REQUESTS =
**1)** In the passage on internet communication, how many copies did Susan Boyle's debut album sell in its first week?
**2)** Check each statement against the passage on internet communication and answer yes or no, quoting the words that decide it: (a) Julie Powell spent a year cooking every recipe in a Julia Child book. (b) The Office used the wedding entrance idea for a wedding of minor characters. (c) The number given for Karl Rove on Twitter is higher than the number given for Sarah Palin.
**3)** Return the part of the passage on internet communication from "2. An unusual" to "Jim and Pam.", copied word for word.

PASSAGE SHOWN =
================

Do you remember the Columbine shootings ten years ago? Do you recall how amazed we were that the students were using cell phones to call their parents from inside the school? The proliferation of cell phones was a new development, and we were stunned at the capability of communications during a hostage situation.

Looking back, our previous astonishment seems quaint now. The leaps and bounds of technology in the past ten years are unprecedented. Here are nine examples of how the communication available through the internet is changing our world.

1. A middle-aged frumpy Susan Boyle auditions for Britain’s Got Talent, wows the judges, and then becomes a sensation on YouTube. This Fall, her debut album sold more copies (700K) its first week than the new releases of Whitney Houston (305K) and Mariah Carey (168K) combined.

2. An unusual wedding entrance becomes a YouTube sensation. Weeks later, the nation’s top-rated comedy, The Office, incorporates the idea into the wedding for main characters, Jim and Pam.

3. A young woman in New York named Julie Powell decides to spend a year cooking every recipe in Julia Child’s famous book, Mastering the Art of French Cooking. She starts a blog as a journal. The popularity of her blog leads to a book deal and eventually a popular movie that tells the story of her life and Julia Child’s in parallel.

4. Jason Sadler wears a different T-shirt every day and blogs about it. Companies pay him for the publicity. He makes 83K a year. Who said you couldn’t make money using social media?

5. More and more companies are cutting back on travel and starting to use Skype for conference calls and job interviews. Skype is also changing the way immigrants think about their new country. The USA and EU are no longer “melting pots,” but more like “mosaics” as people from other cultures move in and maintain close ties and frequent video communication with friends and family at home.

6. Politicians are utilizing Twitter as a way of keeping lines of communication with their constituents (and fans). Sarah Palin has more than 35,000, Karl Rove 95,000, and Barack Obama 2,800,000. The prevalence of social media has caused the Gridiron Club to lift the “off-the-record” rule for its annual dinners. There is no stopping the flow of information!

================

ROWS =
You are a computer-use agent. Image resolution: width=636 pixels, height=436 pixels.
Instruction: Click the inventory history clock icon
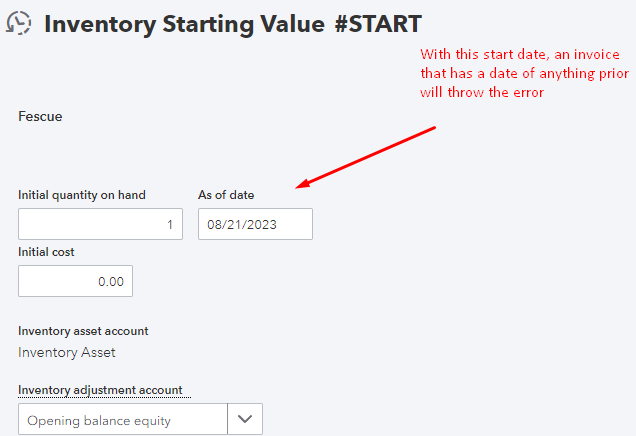point(19,23)
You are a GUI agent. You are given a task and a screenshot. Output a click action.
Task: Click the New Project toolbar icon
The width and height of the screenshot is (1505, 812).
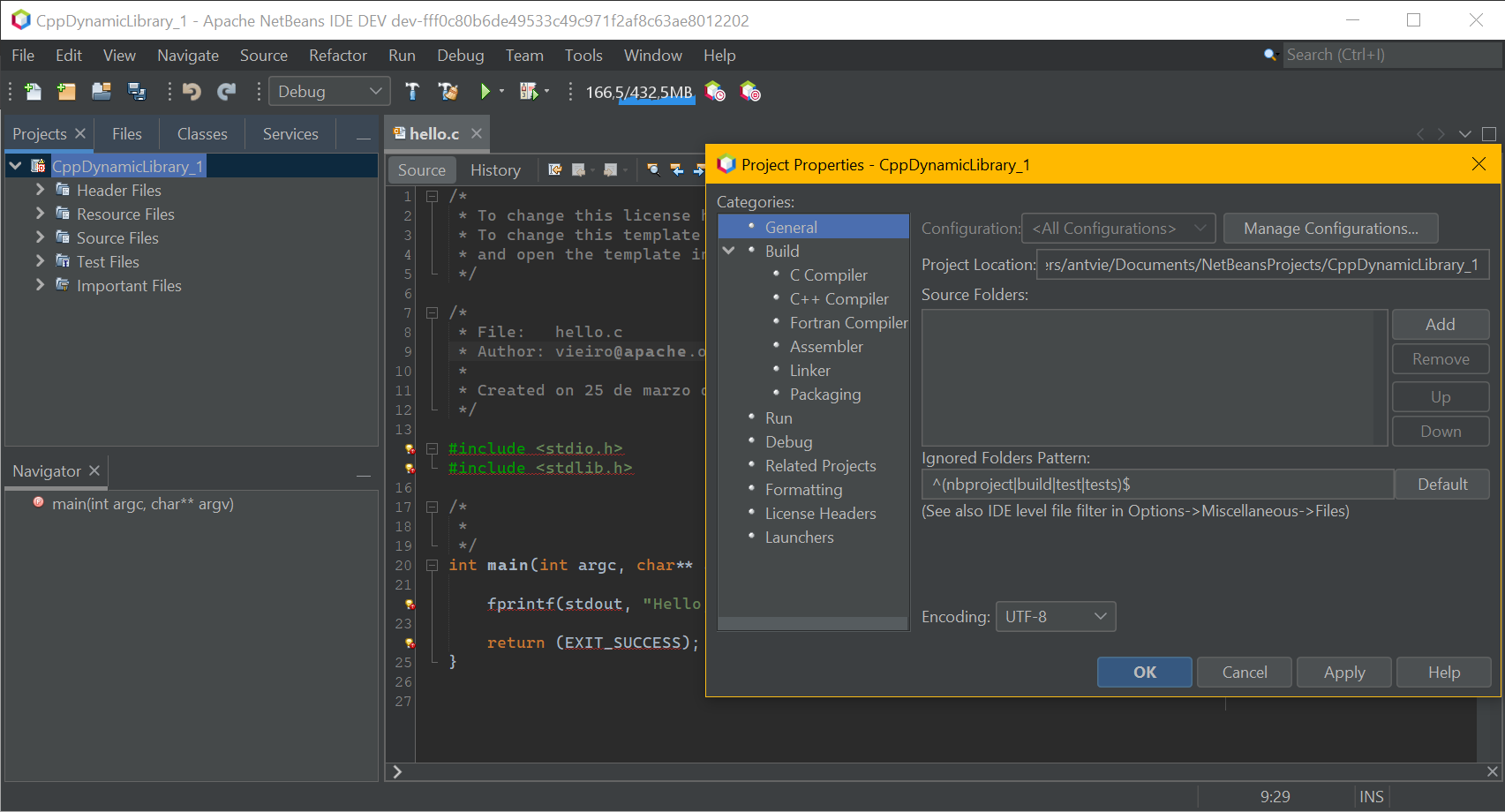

================

RESULTS OF THE EXERCISE =
**1)** 700K copies.

**2)**
(a) Yes: "decides to spend a year cooking every recipe in Julia Child’s famous book, Mastering the Art of French Cooking"
(b) No: "incorporates the idea into the wedding for main characters, Jim and Pam"
(c) Yes: "Sarah Palin has more than 35,000, Karl Rove 95,000"

**3)**
2. An unusual wedding entrance becomes a YouTube sensation. Weeks later, the nation’s top-rated comedy, The Office, incorporates the idea into the wedding for main characters, Jim and Pam.